=== WORK ITEM ===
Going through the material below, please gather all lines with the word "Given" in them.

---*---

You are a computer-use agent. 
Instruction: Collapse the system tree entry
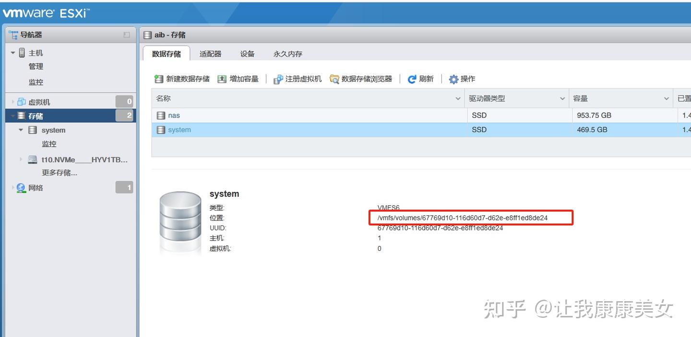(21, 130)
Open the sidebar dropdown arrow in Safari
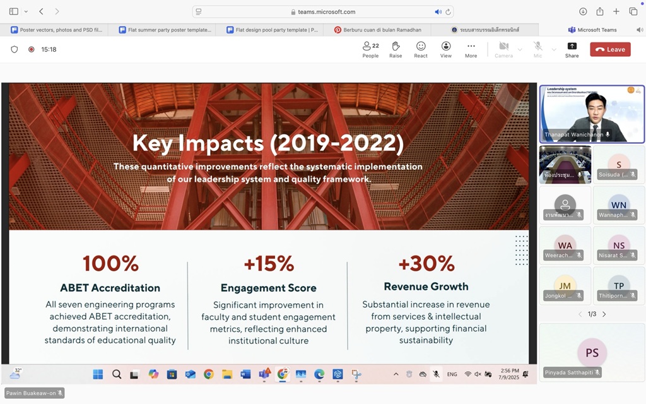This screenshot has width=646, height=404. (26, 11)
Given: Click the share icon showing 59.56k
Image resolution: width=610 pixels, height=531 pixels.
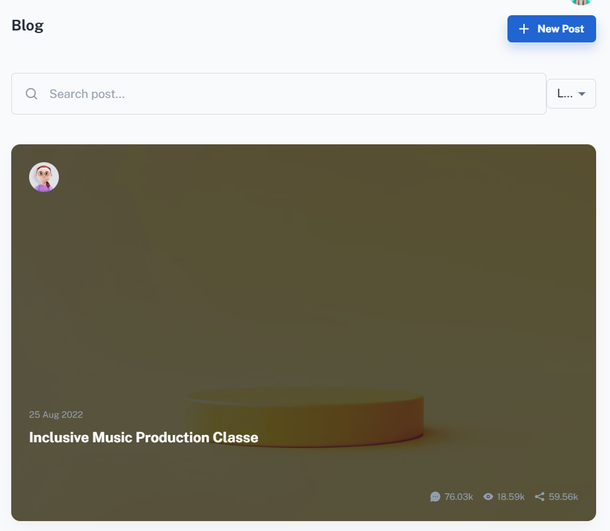Looking at the screenshot, I should [539, 497].
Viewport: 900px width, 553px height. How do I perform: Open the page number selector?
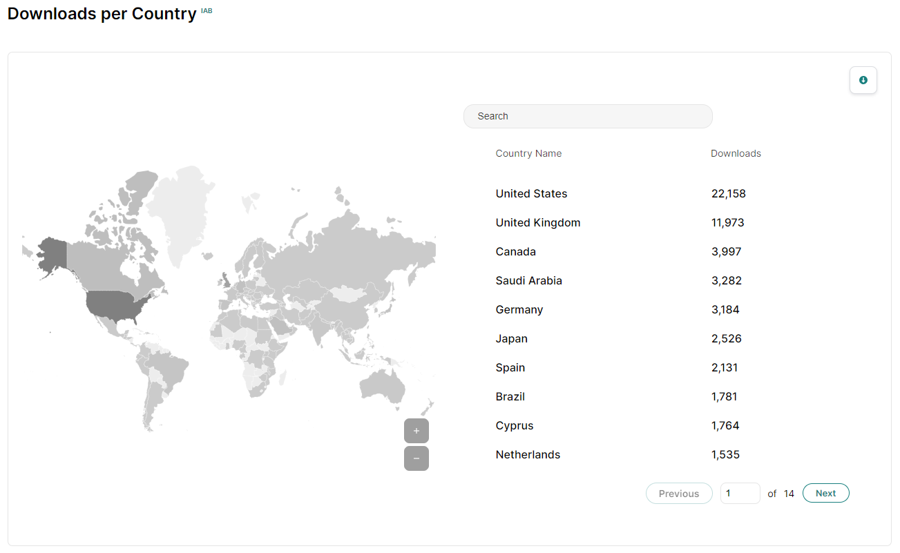[740, 493]
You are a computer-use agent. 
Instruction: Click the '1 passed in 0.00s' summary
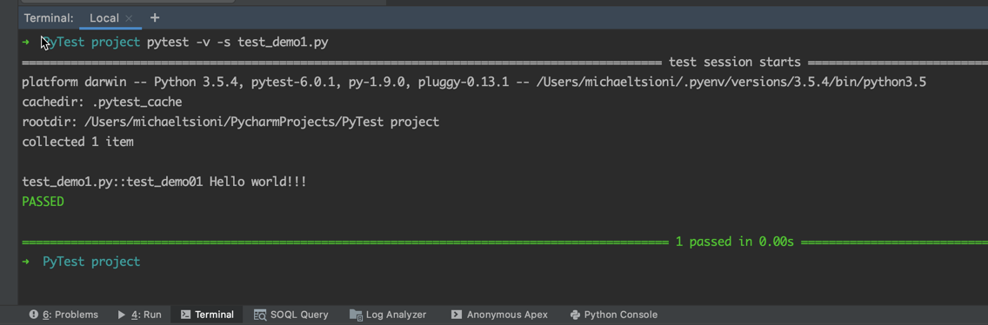click(734, 242)
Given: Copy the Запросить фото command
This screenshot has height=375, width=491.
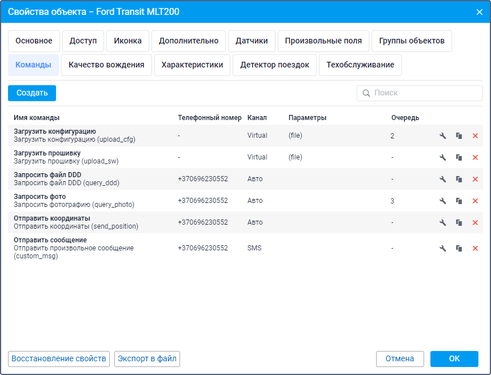Looking at the screenshot, I should pyautogui.click(x=458, y=201).
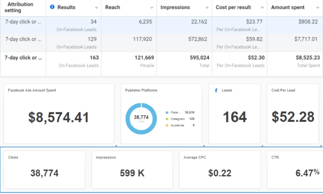Click resize handle of Publisher Platforms widget
323x194 pixels.
[203, 144]
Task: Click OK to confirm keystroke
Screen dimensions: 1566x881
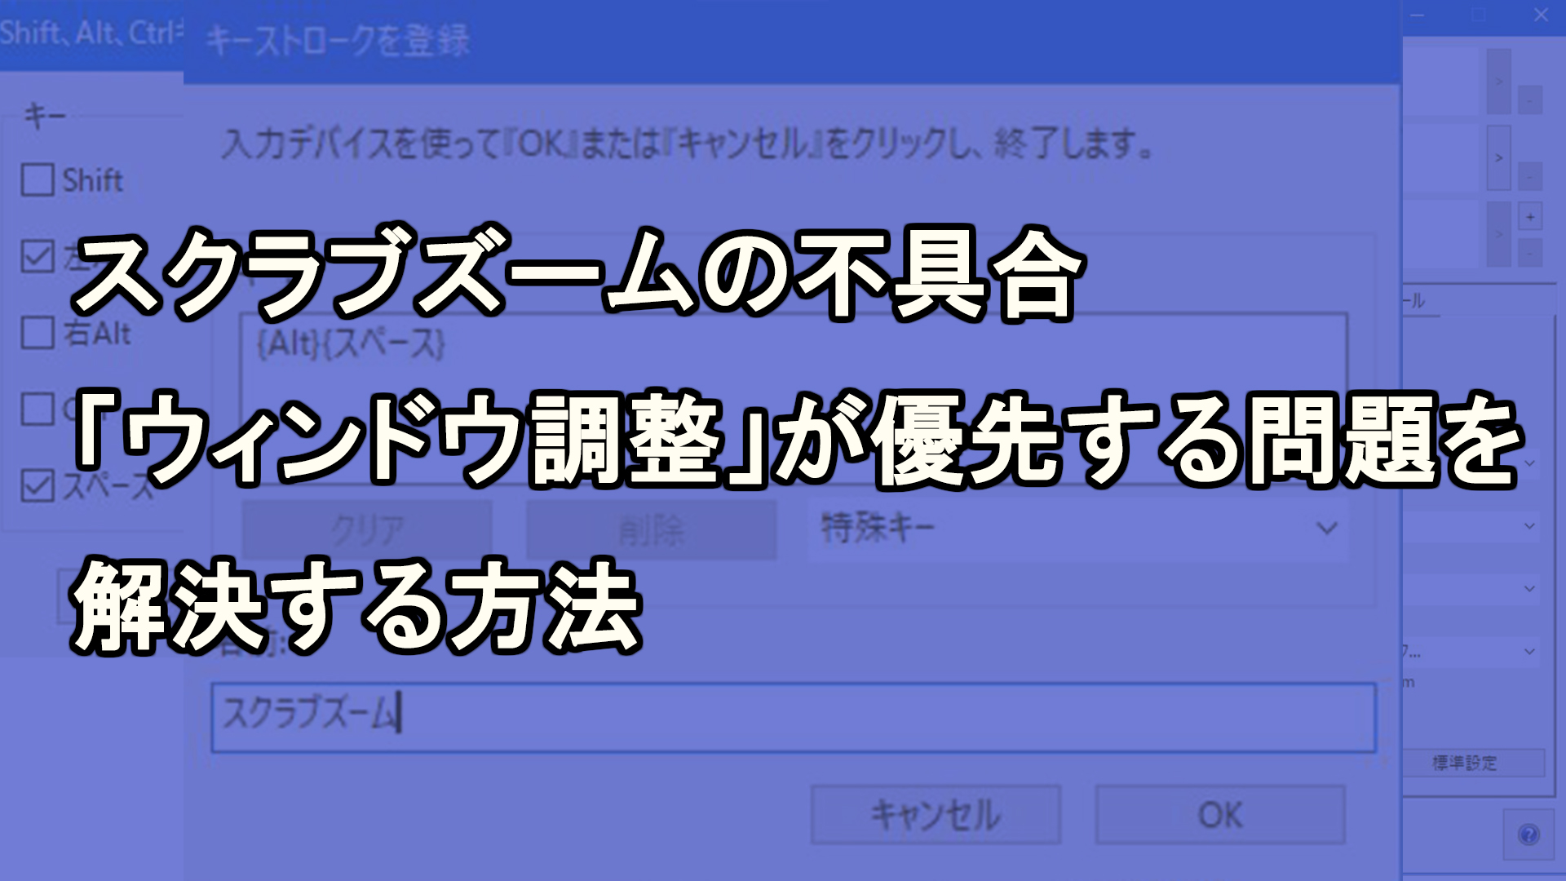Action: pyautogui.click(x=1219, y=813)
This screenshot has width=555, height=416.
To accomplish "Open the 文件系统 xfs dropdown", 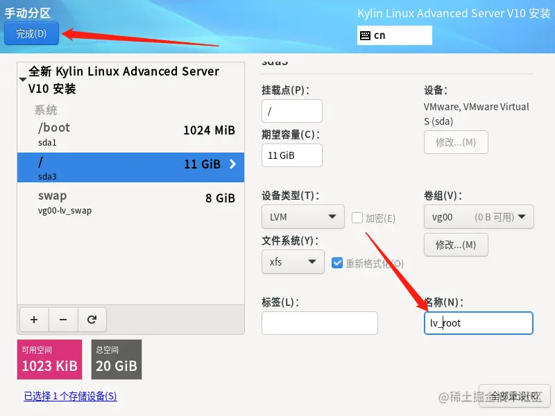I will coord(293,263).
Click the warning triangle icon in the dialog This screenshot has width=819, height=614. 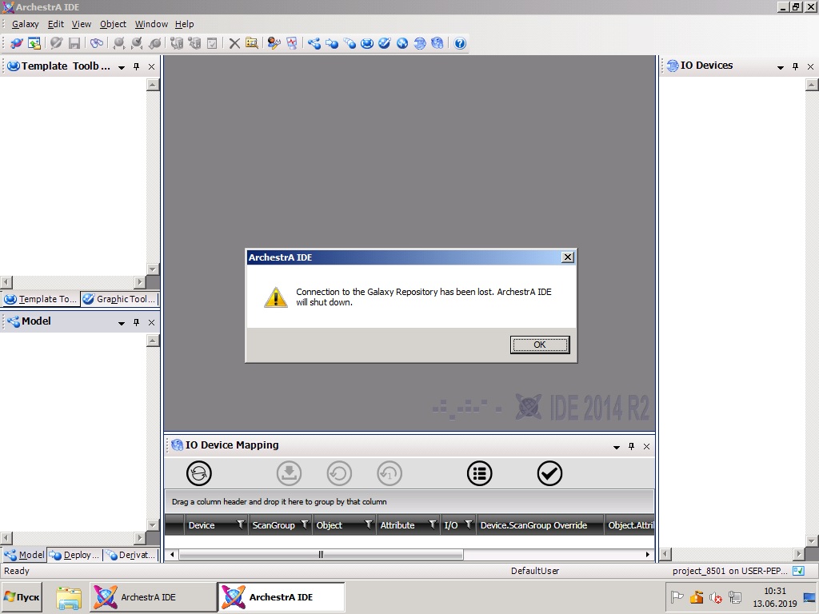(275, 297)
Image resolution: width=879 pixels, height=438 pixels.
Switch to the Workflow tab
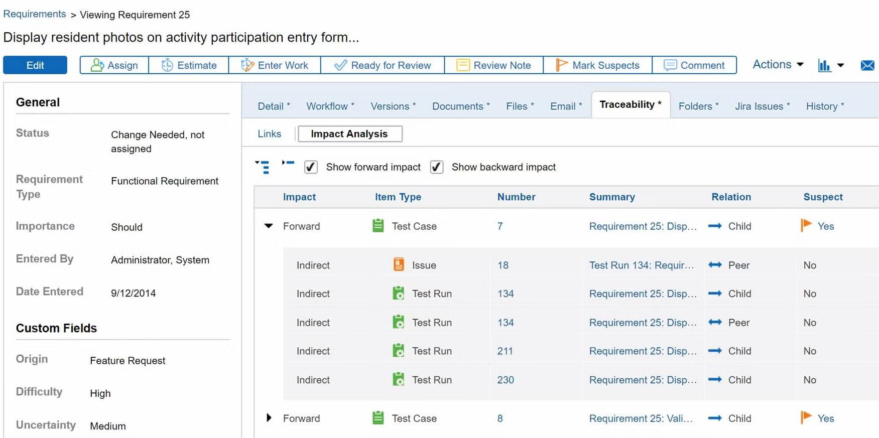tap(330, 106)
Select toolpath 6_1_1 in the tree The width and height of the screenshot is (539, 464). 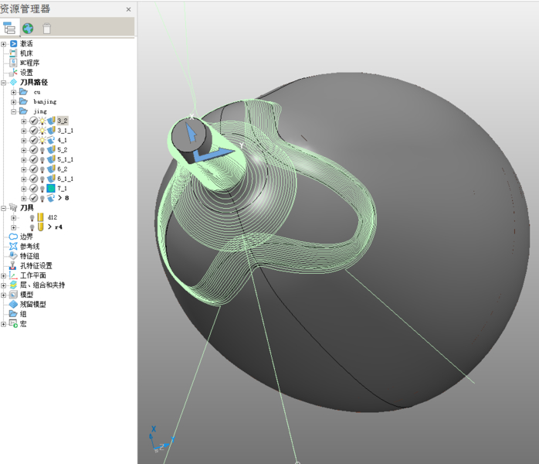click(65, 179)
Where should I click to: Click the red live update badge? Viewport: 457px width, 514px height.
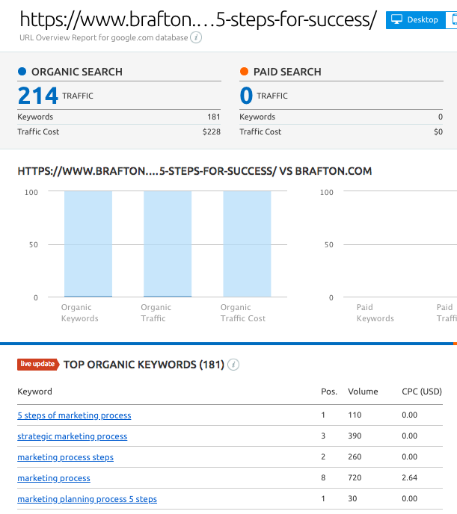[37, 365]
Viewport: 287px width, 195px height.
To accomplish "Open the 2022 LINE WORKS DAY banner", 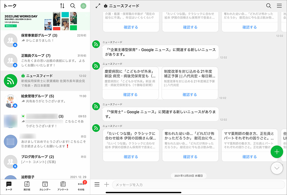I will 45,21.
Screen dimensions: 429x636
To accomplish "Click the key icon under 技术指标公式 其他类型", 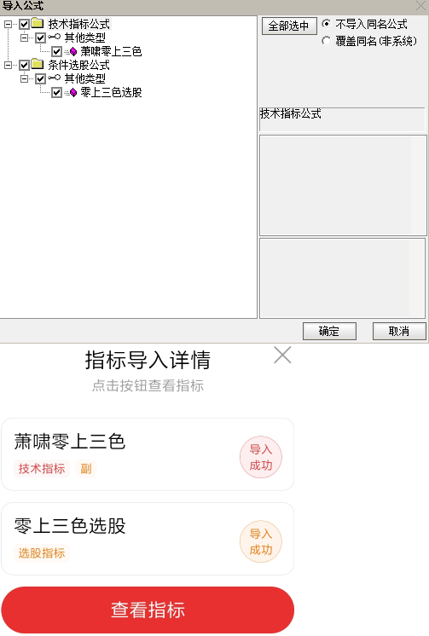I will [55, 38].
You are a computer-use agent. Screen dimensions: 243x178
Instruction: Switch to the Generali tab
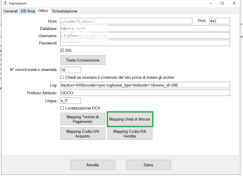[11, 11]
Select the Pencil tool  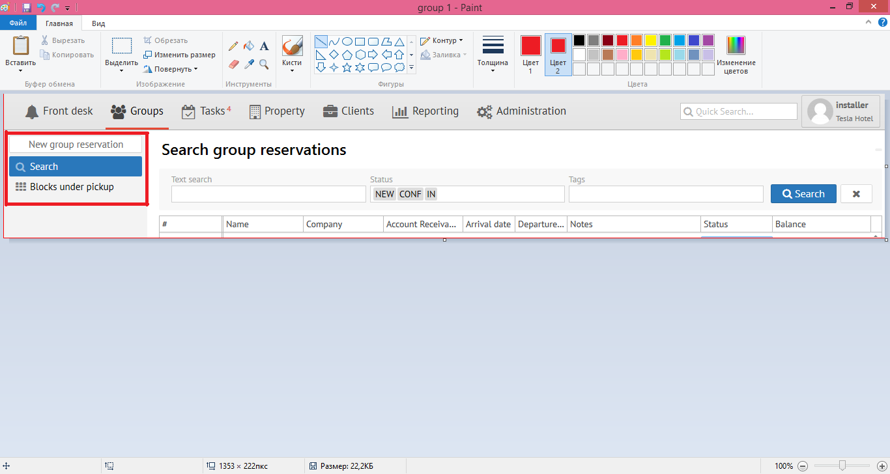point(233,46)
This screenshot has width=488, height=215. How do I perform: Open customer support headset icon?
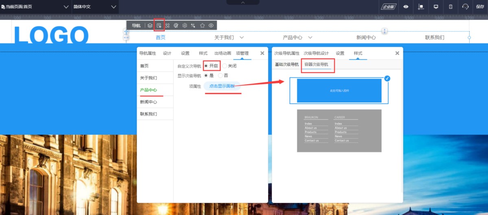click(465, 7)

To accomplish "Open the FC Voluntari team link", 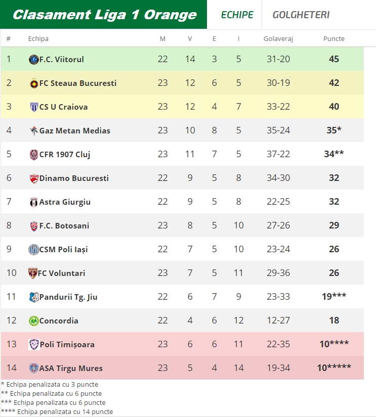I will coord(62,273).
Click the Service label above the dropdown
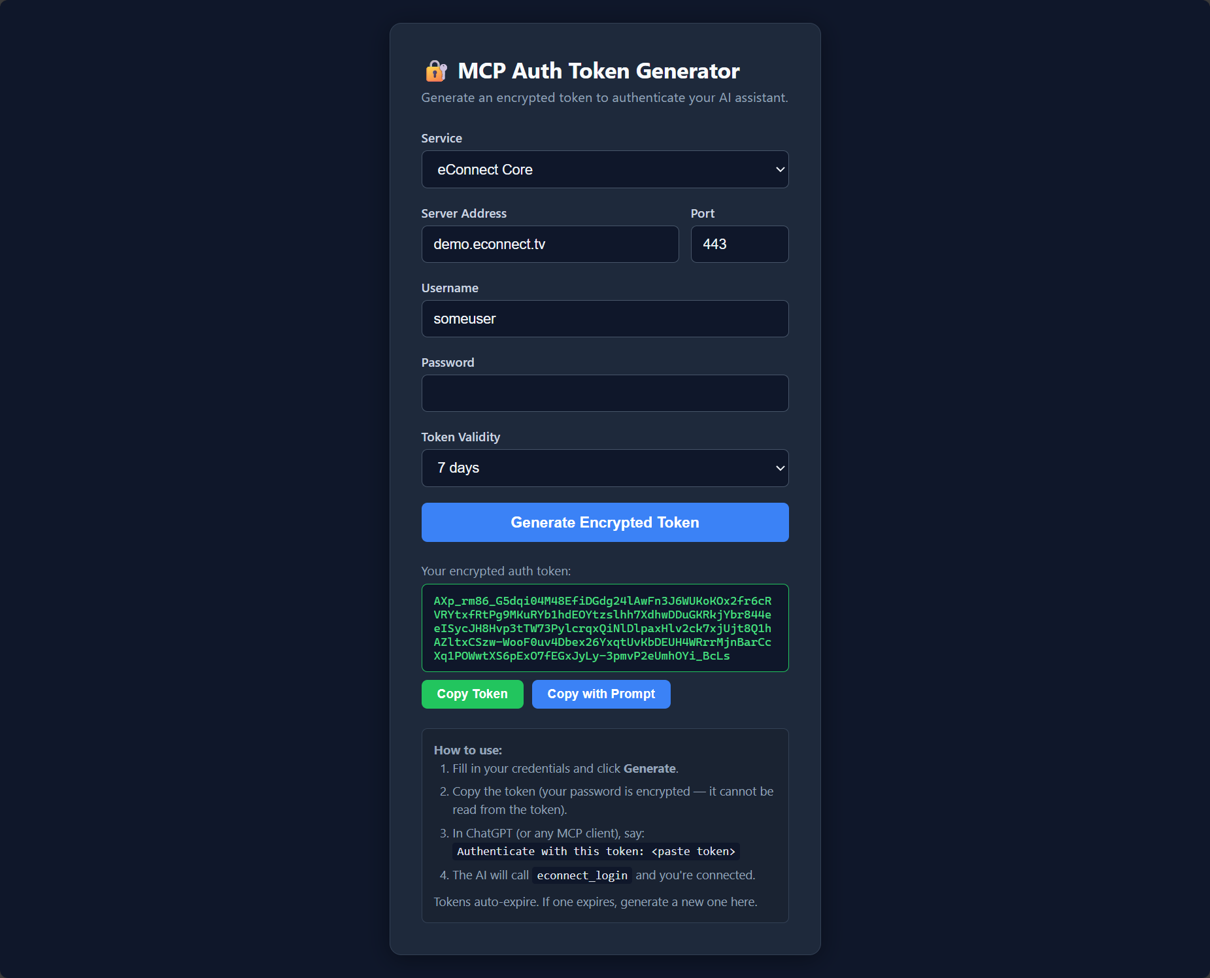 (441, 138)
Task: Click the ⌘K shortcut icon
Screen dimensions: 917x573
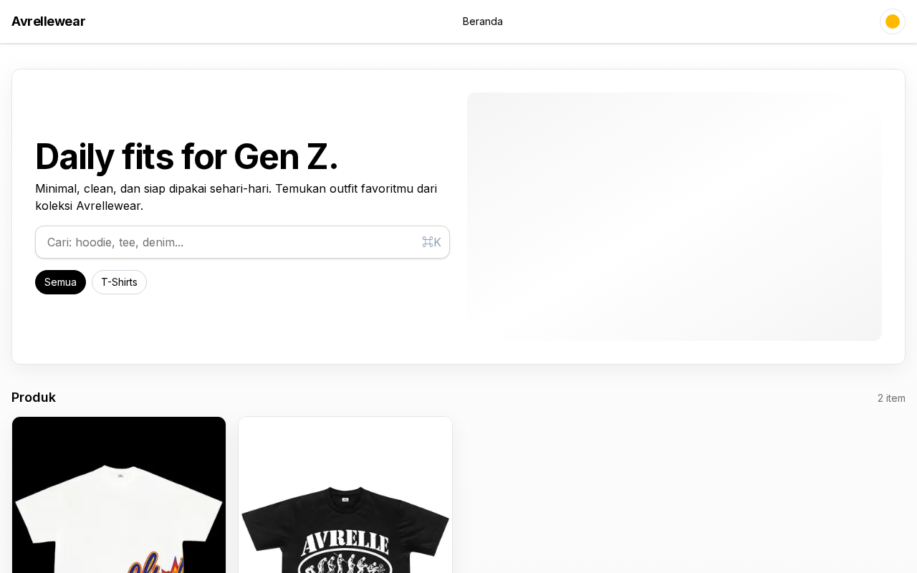Action: (x=431, y=242)
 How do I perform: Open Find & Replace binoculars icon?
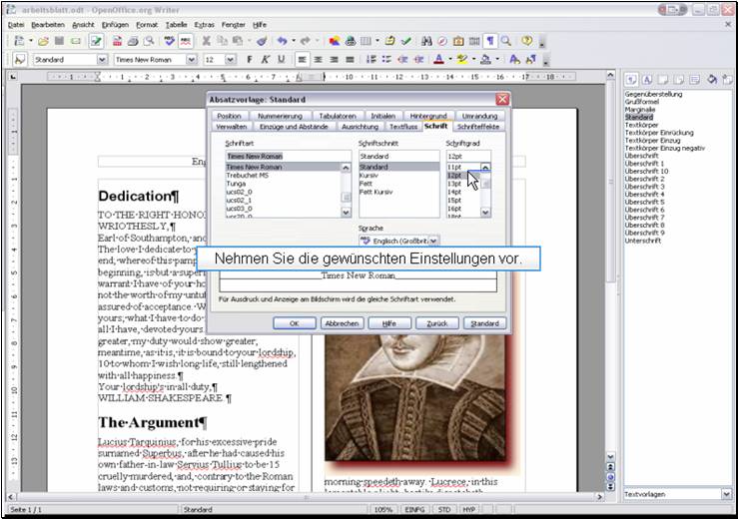coord(427,41)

---*---

=== EXERCISE ANSWER ===
Given: Click the share icon showing 59.56k
Given: Copy the Запросить фото command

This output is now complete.